The founder of the Han and his immediate successors did not lack for advice. Liu Bang himself was an unlettered man of action, scornful of scholarly long-windedness, but he was willing to listen to the advice of Lu Jia (ca. 228–140 B.C.E.) on the merits of (possibly imagined) Zhou-style court rituals, as well as the maintenance in milder form of many Qin administrative policies and on techniques for recruiting able officials. Shusun Tong (d. after 188 B.C.E.) played a central role in designing Liu Bang’s imperial rituals.2 Emperors Hui and Wen benefited from the advice of the courtier Jia Yi (201–169 B.C.E.), whose literary works are seen as being in the tradition of Confucius and who attacked the statist policies of Qin (associated with such thinkers as Lord Shang and Li Si) as excessively zealous. Chao Cuo (d. 154 B.C.E.) grounded much of his political advice in his understanding of the classic Documents (Shang shu) but nevertheless was a proponent of increasing the power of the central government against that of the neofeudal kingdoms. During the reign of Emperors Wen and Jing, and especially under the influence of their mother, Empress Dowager Dou, prominence was given to the advice of a number
of scholars who proposed an ideal of state policies based on the model of the sage-emperor embodied in the Laozi and the centralizing tendencies and cosmological empowerment associated with the supposed teachings of the Yellow Emperor. (As we note later, all these advisers seem to have based their arguments on their interpretations of specific texts, and all drew on diverse traditions.

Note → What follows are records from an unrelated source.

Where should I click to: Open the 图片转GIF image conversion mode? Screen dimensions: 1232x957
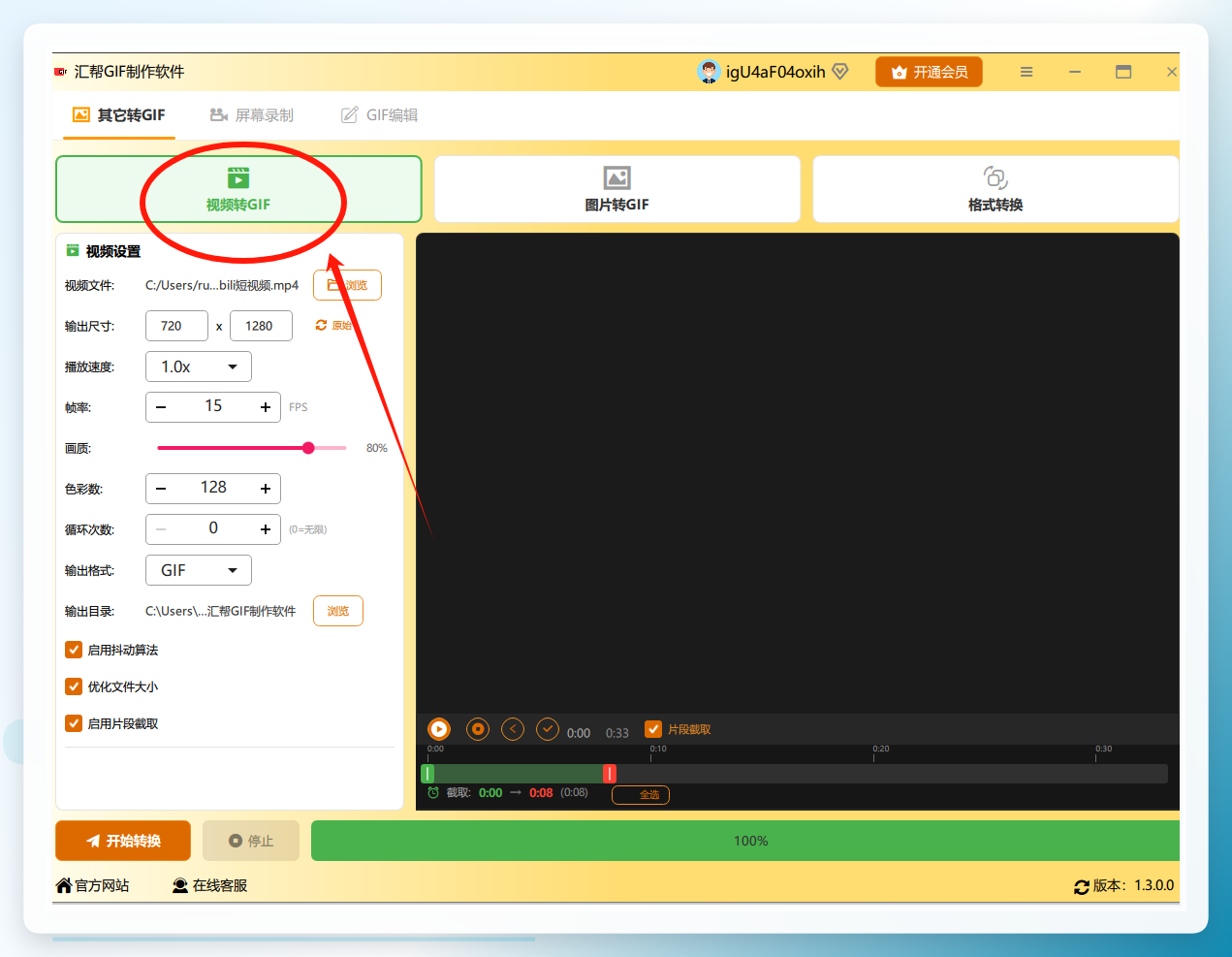tap(617, 189)
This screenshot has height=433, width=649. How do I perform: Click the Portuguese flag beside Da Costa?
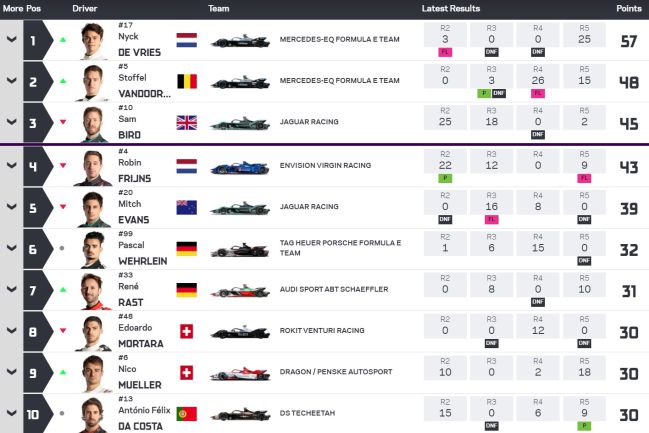click(x=186, y=413)
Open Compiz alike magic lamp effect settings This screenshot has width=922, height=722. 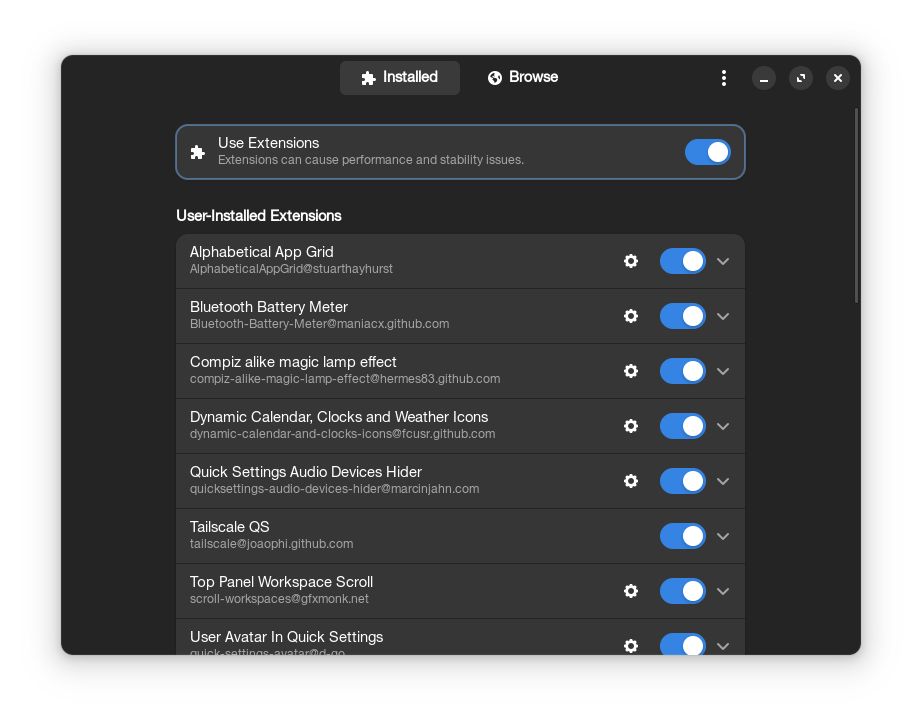coord(631,371)
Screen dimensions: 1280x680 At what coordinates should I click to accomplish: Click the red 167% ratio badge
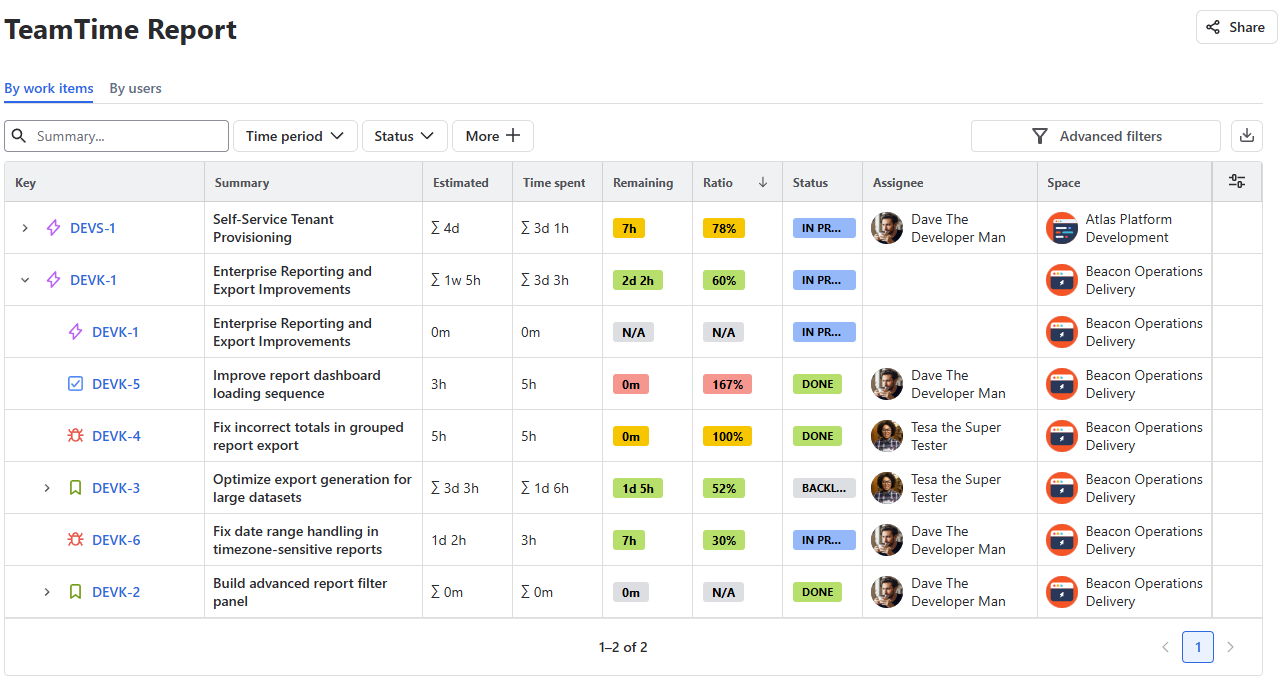click(727, 384)
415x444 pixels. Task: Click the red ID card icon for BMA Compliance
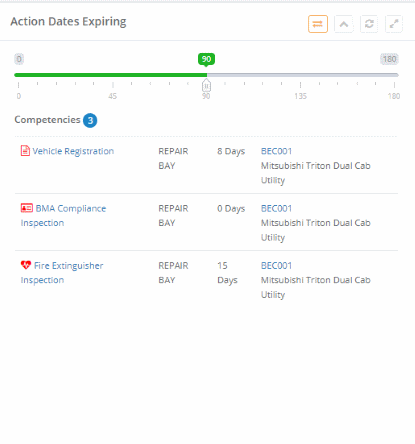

Thus subsequent efforts to assign these early Han figures to “schools” are, in our view, anachronistic and unhelpful.)
Despite six decades’ worth of conflicting advice, what was true for Liu Bang, the founding father of the Han, remained true for his great-grandson and successor Liu Che. Various models of how to organize and govern an empire, drawn from the collective experience of China’s past with their attendant forms of governance and policies, contended for supremacy. At one extreme was the highly centralized model of the Qin, which, as the Qin implemented it, must have seemed to many Han observers to have been a serious mistake. At the other extreme was, reaching back further to the Western Zhou era, the decentralized model of the preimperial age sanctified by its association with the sage-rulers Kings Wen and Wu and the Duke of Zhou. Liu Bang’s reign, as Michael Puett has argued, reflects an ambivalence toward these competing models of empire,3 and this ambivalence gave rise to a third model that contained both centralized and decentralized elements and was the de facto sociopolitical arrangement of the Han Empire at the time of Liu Che’s accession. On the one hand, in adopting the Qin title of emperor and instituting the commandery system of the Qin in about one-third of the empire, Liu Bang demonstrated his inclinations toward a highly centralized vision of empire. On the other hand, he also engaged in a number of acts expressly meant to distance himself from the Qin. He lowered taxes, a measure that proved to be immediately popular; however, proposals to reduce the strictness of the Qin legal code were made but not implemented. To administer the remaining two-thirds of his empire, he revived the traditional practice of establishing regional kingdoms, parceling out large tracts of land, first to the military allies who aided him in his victory over Xiang Yu and later to his own kinsmen. Both groups were awarded the title of king, and they were granted extensive autonomy and authority in their respective local kingdoms. During the early decades of the Han period, Gaozu’s integrative approach was debated among scholars and statesmen, especially given its association with the dynasty’s founder and because it was the sociopolitical status quo at the start of Liu Che’s reign.